- Supplied text:
_ _ _ _ _ _ _

From: Brian Foster <bfoster@redhat.com>
To: "Darrick J. Wong" <djwong@kernel.org>
Cc: Dave Chinner <david@fromorbit.com>,
"Darrick J. Wong" <darrick.wong@oracle.com>,
Allison Henderson <allison.henderson@oracle.com>,
xfs <linux-xfs@vger.kernel.org>
Subject: Re: [RFC[RAP] PATCH] xfs: allow setting and clearing of log incompat feature flags
Date: Thu, 14 Jan 2021 05:30:47 -0500 [thread overview]
Message-ID: <20210114103047.GE1333929@bfoster> (raw)
In-Reply-To: <20210114022547.GX1164246@magnolia>
On Wed, Jan 13, 2021 at 06:25:47PM -0800, Darrick J. Wong wrote:
> On Thu, Jan 14, 2021 at 08:31:05AM +1100, Dave Chinner wrote:
> > On Thu, Jan 07, 2021 at 03:28:21PM -0800, Darrick J. Wong wrote:
> > > On Tue, Dec 15, 2020 at 08:50:03AM -0500, Brian Foster wrote:
> > > > On Tue, Dec 15, 2020 at 07:54:56AM +1100, Dave Chinner wrote:
> > > > > On Mon, Dec 14, 2020 at 10:58:31AM -0500, Brian Foster wrote:
> > > > > > On Sun, Dec 13, 2020 at 08:14:39AM +1100, Dave Chinner wrote:
> > > > > > > On Fri, Dec 11, 2020 at 08:39:01AM -0500, Brian Foster wrote:
> > > > > > > > On Fri, Dec 11, 2020 at 08:50:04AM +1100, Dave Chinner wrote:
> > > > > > > > > As for a mechanism for dynamically adding log incompat flags?
> > > > > > > > > Perhaps we just do that in xfs_trans_alloc() - add an log incompat
> > > > > > > > > flags field into the transaction reservation structure, and if
> > > > > > > > > xfs_trans_alloc() sees an incompat field set and the superblock
> > > > > > > > > doesn't have it set, the first thing it does is run a "set log
> > > > > > > > > incompat flag" transaction before then doing it's normal work...
> > > > > > > > >
> > > > > > > > > This should be rare enough it doesn't have any measurable
> > > > > > > > > performance overhead, and it's flexible enough to support any log
> > > > > > > > > incompat feature we might need to implement...
> > > > > > > > >
> > > > > > > >
> > > > > > > > But I don't think that is sufficient. As Darrick pointed out up-thread,
> > > > > > > > the updated superblock has to be written back before we're allowed to
> > > > > > > > commit transactions with incompatible items. Otherwise, an older kernel
> > > > > > > > can attempt log recovery with incompatible items present if the
> > > > > > > > filesystem crashes before the superblock is written back.

_ _ _ _ _ _ _

- Collected data:
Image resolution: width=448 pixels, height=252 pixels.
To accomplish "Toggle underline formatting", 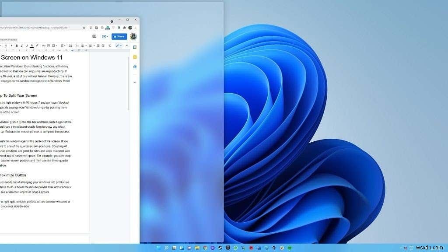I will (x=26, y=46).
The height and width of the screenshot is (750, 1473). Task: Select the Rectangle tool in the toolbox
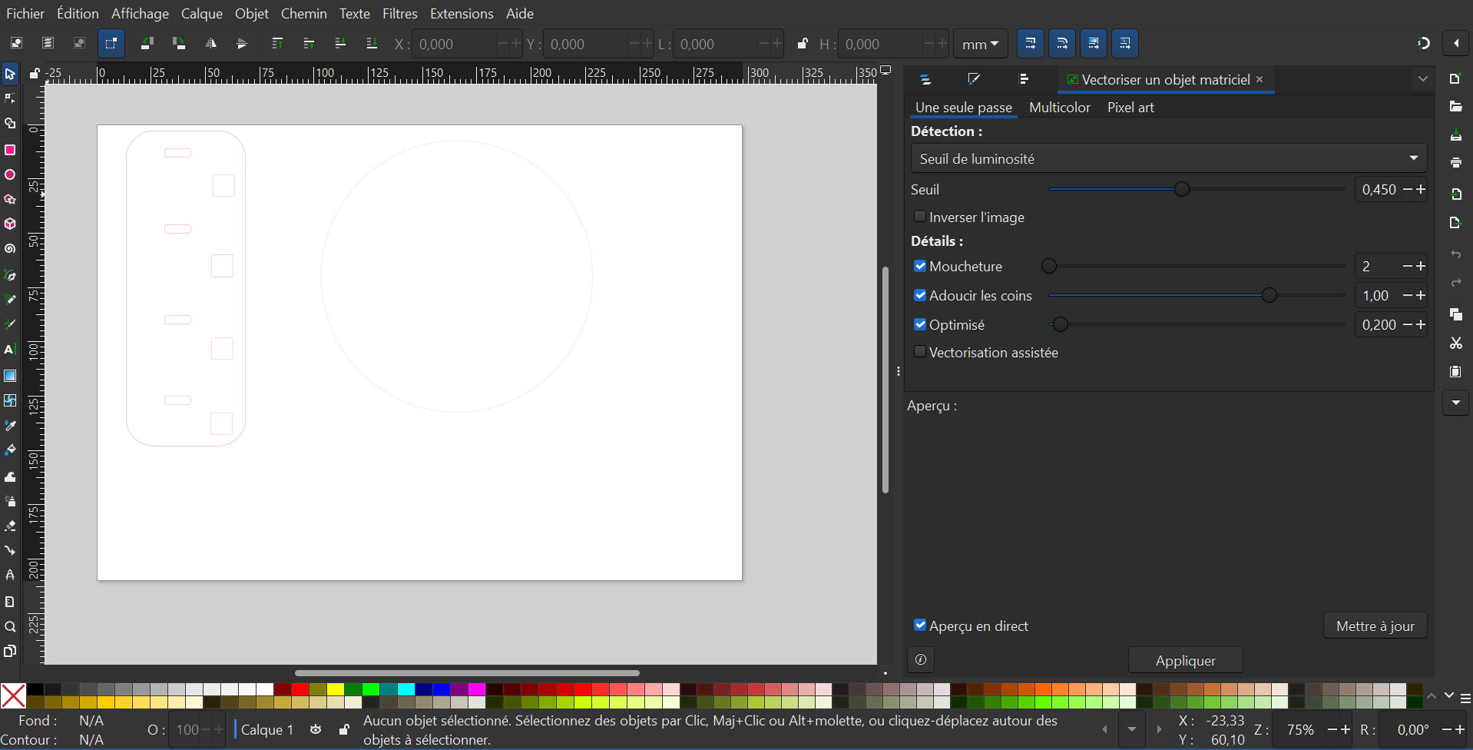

_ _ _ _ _ _ _

- Parts of the exercise:
1 - According to the XFS thread, what has to be written back before transactions with incompatible items may be committed?
2 - From the XFS thread, output the part that opens with the words containing "From: Brian Foster" and closes with "Message-ID: <20210114103047.GE1333929@bfoster> (raw)".
The material has no connection to the XFS thread.

- Solutions in order:
1 - The updated superblock.

2 -
From: Brian Foster <bfoster@redhat.com>
To: "Darrick J. Wong" <djwong@kernel.org>
Cc: Dave Chinner <david@fromorbit.com>,
"Darrick J. Wong" <darrick.wong@oracle.com>,
Allison Henderson <allison.henderson@oracle.com>,
xfs <linux-xfs@vger.kernel.org>
Subject: Re: [RFC[RAP] PATCH] xfs: allow setting and clearing of log incompat feature flags
Date: Thu, 14 Jan 2021 05:30:47 -0500 [thread overview]
Message-ID: <20210114103047.GE1333929@bfoster> (raw)